Autopsy studies also lend credence to overdiagnosis resulting from thyroid cancer screening.[1] A 2014 review of 15 autopsy studies reported a 12% yield of papillary thyroid cancers, although the range across studies was wide (1%–36%). Natural history studies have demonstrated the slow-growing nature of thyroid tumors, tumor stability, and low potential for recurrence.[1,11]
References:
- Lin JS, Bowles EJA, Williams SB, et al.: Screening for Thyroid Cancer: Updated Evidence Report and Systematic Review for the US Preventive Services Task Force. JAMA 317 (18): 1888-1903, 2017.
- Bibbins-Domingo K, Grossman DC, Curry SJ, et al.: Screening for Thyroid Cancer: US Preventive Services Task Force Recommendation Statement. JAMA 317 (18): 1882-1887, 2017.
- Bongiovanni M, Spitale A, Faquin WC, et al.: The Bethesda System for Reporting Thyroid Cytopathology: a meta-analysis. Acta Cytol 56 (4): 333-9, 2012.
- Welch HG, Doherty GM: Saving Thyroids - Overtreatment of Small Papillary Cancers. N Engl J Med 379 (4): 310-312, 2018.
- Sandhu GS, Nouraei SAR: Laryngeal and esophageal trauma. In: Flint PW, Haughey BH, Lund V, et al., eds.: Cummings Otolaryngology—Head and Neck Surgery. 6th ed. Saunders, 2015, pp 970-81.
- Smith PW, Hanks JB: Evaluation of the isolated neck mass. In: Cameron JL, Cameron AM, eds.: Current Surgical Therapy. 11th ed. Saunders, 2014, pp 718-23.
- Kovatch KJ, Reyes-Gastelum D, Hughes DT, et al.: Assessment of Voice Outcomes Following Surgery for Thyroid Cancer. JAMA Otolaryngol Head Neck Surg 145 (9): 823-829, 2019.
- Ahn SV, Lee JH, Bove-Fenderson EA, et al.: Incidence of Hypoparathyroidism After Thyroid Cancer Surgery in South Korea, 2007-2016. JAMA 322 (24): 2441-2443, 2019.
- Plemons JM, Al-Hashimi I, Marek CL, et al.: Managing xerostomia and salivary gland hypofunction: executive summary of a report from the American Dental Association Council on Scientific Affairs. J Am Dent Assoc 145 (8): 867-73, 2014.

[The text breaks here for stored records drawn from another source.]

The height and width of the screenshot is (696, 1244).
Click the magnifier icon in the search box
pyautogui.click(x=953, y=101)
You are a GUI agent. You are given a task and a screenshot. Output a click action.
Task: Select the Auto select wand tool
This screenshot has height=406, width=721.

- Hoang JK, Langer JE, Middleton WD, et al.: Managing incidental thyroid nodules detected on imaging: white paper of the ACR Incidental Thyroid Findings Committee. J Am Coll Radiol 12 (2): 143-50, 2015.
- Oda H, Miyauchi A, Ito Y, et al.: Incidences of Unfavorable Events in the Management of Low-Risk Papillary Microcarcinoma of the Thyroid by Active Surveillance Versus Immediate Surgery. Thyroid 26 (1): 150-5, 2016.